That is so awesome of you guys! I can't believe I never posted on this thread. well, i'm doing it now. Somehow I missed the Goblin among the pictures. and I loved the severed foot and the crow with the eyeballs. that is incredibly creepy! and it was soo cool to see your little green creature among the pictures!


----------



## randomr8 (Oct 24, 2009)

Sweet! I'm gonna hafta load up the bug and get a live view in Oct.


----------



## halstead (Apr 20, 2010)

Thanks for the show! Great detail work, spooky lighting, everything a good haunt needs!


----------



## niblique71 (Dec 2, 2009)

Very well put together with a lot of great details... I especially liked the skeletons in the car. Nice touch.


----------



## Howlinmadjack (Jul 20, 2009)

Awesome job on the haunt, so many great details I can't pick one as my favorite!!


----------



## madmomma (Jul 1, 2009)

Fantastic job! Thanks for sharing the video. Like others have said, there are so many great props, I can't choose a fav! All the leaves in the yard gave the perfect effect. My husband actually cleaned up the lawn last year...I was yelling at him to leave the leaves alone!!! He just didn't get it...


----------



## ELH Erin Loves Halloween (Feb 19, 2009)

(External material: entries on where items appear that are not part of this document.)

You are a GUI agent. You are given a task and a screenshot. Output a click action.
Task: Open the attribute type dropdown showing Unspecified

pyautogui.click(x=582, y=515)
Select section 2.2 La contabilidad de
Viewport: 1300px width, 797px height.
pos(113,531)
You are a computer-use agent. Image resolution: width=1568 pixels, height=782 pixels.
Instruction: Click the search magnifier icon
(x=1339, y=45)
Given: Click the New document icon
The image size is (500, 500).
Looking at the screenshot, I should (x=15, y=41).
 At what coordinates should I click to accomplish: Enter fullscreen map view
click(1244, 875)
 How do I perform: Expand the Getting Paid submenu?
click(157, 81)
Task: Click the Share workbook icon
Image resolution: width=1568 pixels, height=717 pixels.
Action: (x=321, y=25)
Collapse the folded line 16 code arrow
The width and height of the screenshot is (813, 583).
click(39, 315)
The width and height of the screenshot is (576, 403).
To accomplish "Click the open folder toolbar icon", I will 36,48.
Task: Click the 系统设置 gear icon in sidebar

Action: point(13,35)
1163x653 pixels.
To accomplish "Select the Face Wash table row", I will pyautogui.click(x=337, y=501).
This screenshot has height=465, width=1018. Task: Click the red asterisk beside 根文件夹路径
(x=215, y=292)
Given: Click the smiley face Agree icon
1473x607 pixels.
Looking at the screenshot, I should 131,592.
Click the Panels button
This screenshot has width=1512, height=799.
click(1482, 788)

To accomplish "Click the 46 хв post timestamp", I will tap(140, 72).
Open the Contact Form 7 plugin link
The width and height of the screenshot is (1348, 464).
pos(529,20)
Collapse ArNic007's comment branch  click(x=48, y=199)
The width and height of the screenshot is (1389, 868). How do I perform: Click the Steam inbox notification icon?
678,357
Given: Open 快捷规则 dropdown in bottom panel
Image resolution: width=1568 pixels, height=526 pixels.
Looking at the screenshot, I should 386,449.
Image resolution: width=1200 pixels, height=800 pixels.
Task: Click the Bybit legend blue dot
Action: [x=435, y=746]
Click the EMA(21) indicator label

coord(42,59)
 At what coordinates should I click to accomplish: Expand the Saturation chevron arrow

Awesome love the lighting great haunt


----------



## RoxyBlue (Oct 6, 2008)

Thanks, everyone! We do enjoy entertaining the neighborhood kids with our little yard haunt every year


----------



## NytDreams (Sep 10, 2009)

Very nice.  The lighting was so nice. Love that foot in the shoe, though...totally unexpected and adds a subtle layer of creep factor in just one step.

:jol:


----------



## lodgeoffear (May 28, 2010)

wow great job! the skeleton pushin' up the flowers was my fav. lol


----------



## MorbidMariah (Mar 28, 2009)

NICE! It al looked great, but I gotta say....weird thing to fixate on, I know....but I LOVE the skeletons in the car with the faint blue glow. Just creepy and eerie and such a fun detail! Might have to steal that...


----------